The attendant effect is that the non-oil share of public revenues grew rapidly from 44.6% in 2015 to 59.4% in 2022. However, Nigeria’s spending was untargeted as several BudgIT analyses continued to show that the Nigerian budget performing below par, with agencies spending public funds without the mandate to do so, foreclosing any chances of fiscal consolidation.
Legislation, Policy and Infrastructure: Wins or Goalless Draws?
The Buhari administration would look at the Warri-Itakpe, Abuja Light, Abuja-Kaduna, Lagos-Ibadan rail projects, and the Kaduna-Kano, Lagos-Ibadan, Enugu-Port Harcourt, Bodo-Bonny, Apapa-Oshodi-Oworonshoki-Ojota road projects as testaments to his huge spending.
He would also take pride in the Ajaokuta-Kano-Kaduna rail line: an important act to bring gas to the industrial heartland of Northern Nigeria. However, Buhari’s administration did not change the quality of life, which has sunk with rising inflation and weakened exchange rates.
This is despite spending over N1tn on social spending, warehoused inside a new Ministry, and leaving behind a grim picture of the 133 million Nigerians now in multidimensional poverty.

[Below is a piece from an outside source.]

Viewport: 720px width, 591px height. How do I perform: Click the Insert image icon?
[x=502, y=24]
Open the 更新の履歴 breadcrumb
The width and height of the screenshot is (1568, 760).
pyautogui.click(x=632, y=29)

President Buhari would be recognized for the Petroleum Industry Act (a half-hearted, though welcome effort that pushes the hydrocarbon sector ahead) and the Road Tax Credit Scheme, which have helped in warehousing revenues for specific projects (but is subject to abuse with recent indiscriminate allocation).

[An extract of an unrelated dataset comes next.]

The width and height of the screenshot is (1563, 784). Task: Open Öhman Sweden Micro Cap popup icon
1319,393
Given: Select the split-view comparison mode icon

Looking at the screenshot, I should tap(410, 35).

Other schemes, such as the Sukuk bonds, have also helped accelerate certain infrastructure growth. The spending bills will include the New Terminals for International Airports in Lagos, Abuja, Kano, and Port Harcourt, and the $2bn Siemens Power Program whose fruits Nigerians still await to bloom.
Buhari’s administration will also be credited with negotiating the outstanding Joint Venture Cash Calls, through an arrangement that allowed oil majors to drill extra barrels to defray their costs.

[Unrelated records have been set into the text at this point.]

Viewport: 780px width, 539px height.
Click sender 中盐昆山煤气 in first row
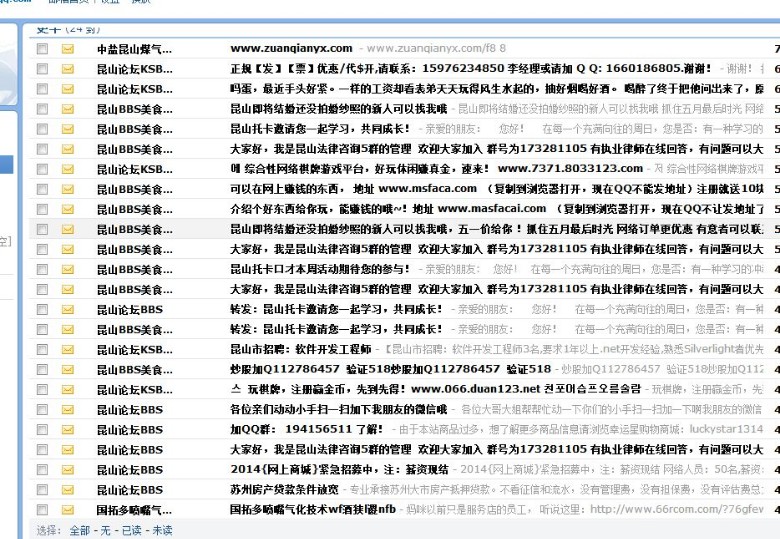pos(134,49)
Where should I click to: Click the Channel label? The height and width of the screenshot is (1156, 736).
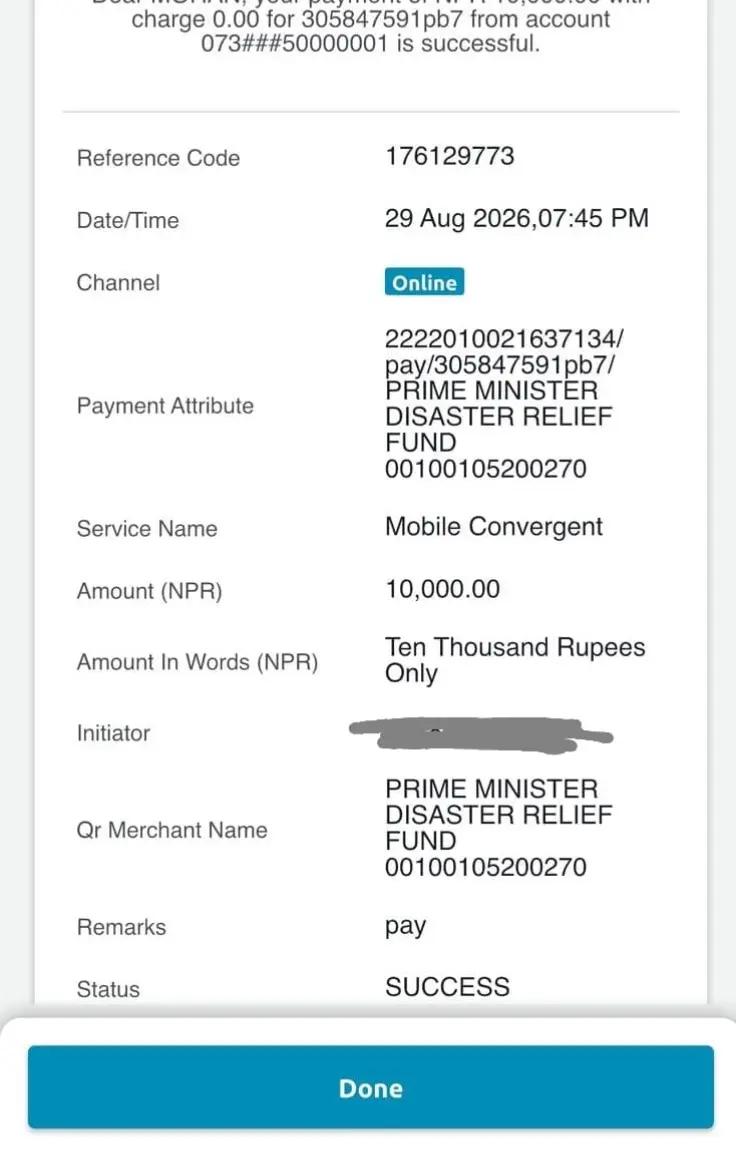(x=118, y=282)
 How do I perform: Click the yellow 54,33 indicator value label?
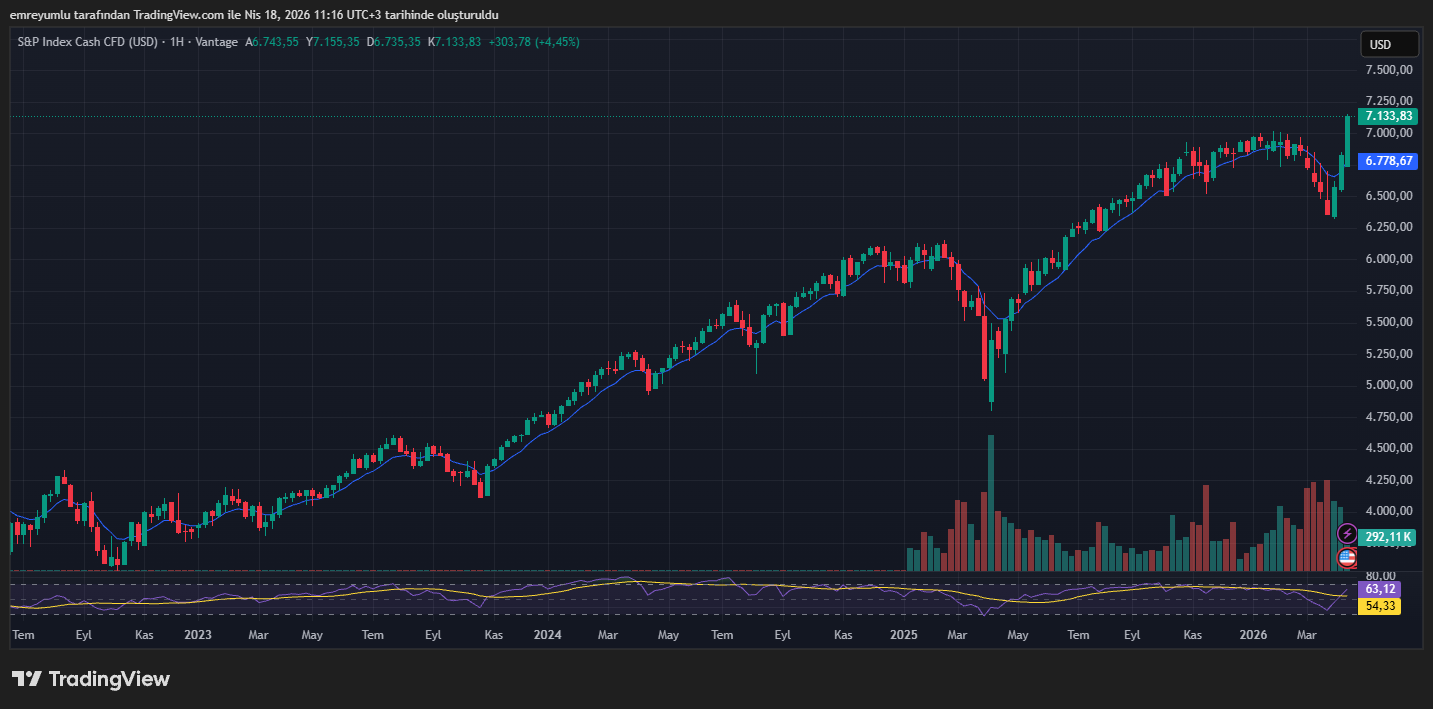[x=1379, y=605]
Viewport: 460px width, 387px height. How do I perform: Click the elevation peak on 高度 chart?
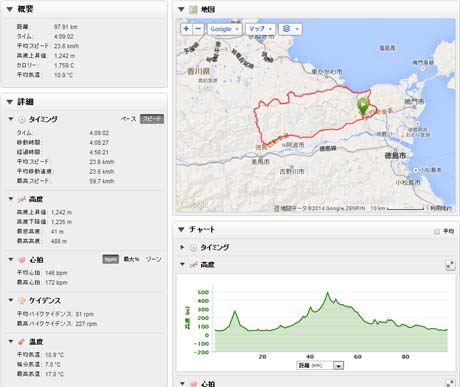(x=328, y=293)
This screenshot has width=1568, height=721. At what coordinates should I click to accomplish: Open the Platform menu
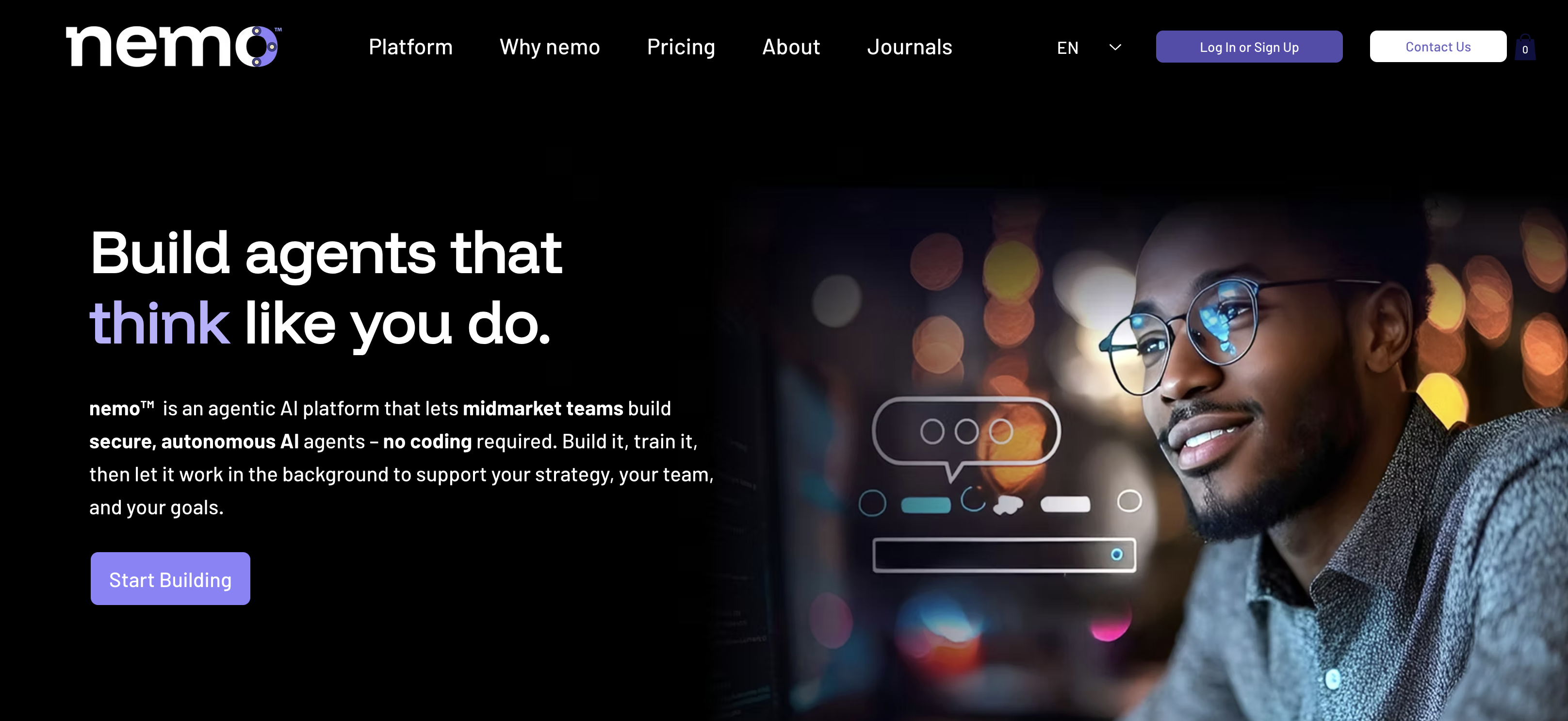click(x=410, y=47)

The spending pile-up included energizing programs in schools and policy reforms, such as the National Collateral Registry Act, Nigerian Startup Act, and so on.
Certain decisions, such as expending $1bn on Port Harcourt Petroleum Refinery, reiterate the statist bent of the Buhari government. The Buhari leadership also enhanced the use of Development Banking, with the Bank of Industry giving out loans in trillions.
The newly minted Development Banks also claimed to have advanced over N400bn to emerging banks. The administration of President Buhari signed the NLNG Train 7 into action.
It also ramped up spending on security, retooling the Nigerian Air Force and Nigerian Navy; including the famous acquisition of Super Tucano aircraft.
It is to his credit that the late approval was made for the state to transmit and distribute power and also to invest in the railway, moving Nigeria forward in the argument for restructuring.
Conclusion
In the end, President Buhari leaves a legacy of debt which almost doubled from 18% to 35% of GDP. He leaves inflation at 22.4%, with 133 million Nigerians in poverty and a raft of economic policies and spending that accelerated a significant level of infrastructure.
However, the failed attempt to execute the currency redesign in time exacerbated the crisis in his final days, showing that while it spent more resources, its incoherent efforts still reek of not doing enough to lift the standard of living for the everyday Nigerian.
In fact, the value of Nigerians’ savings eroded and their quality of life diminished, underscoring the fact that irrespective of the need to spend, sustainable growth requires a solid macroeconomic framework.
This is a mission that President Buhari and the institutions he spearheaded, failed woefully at.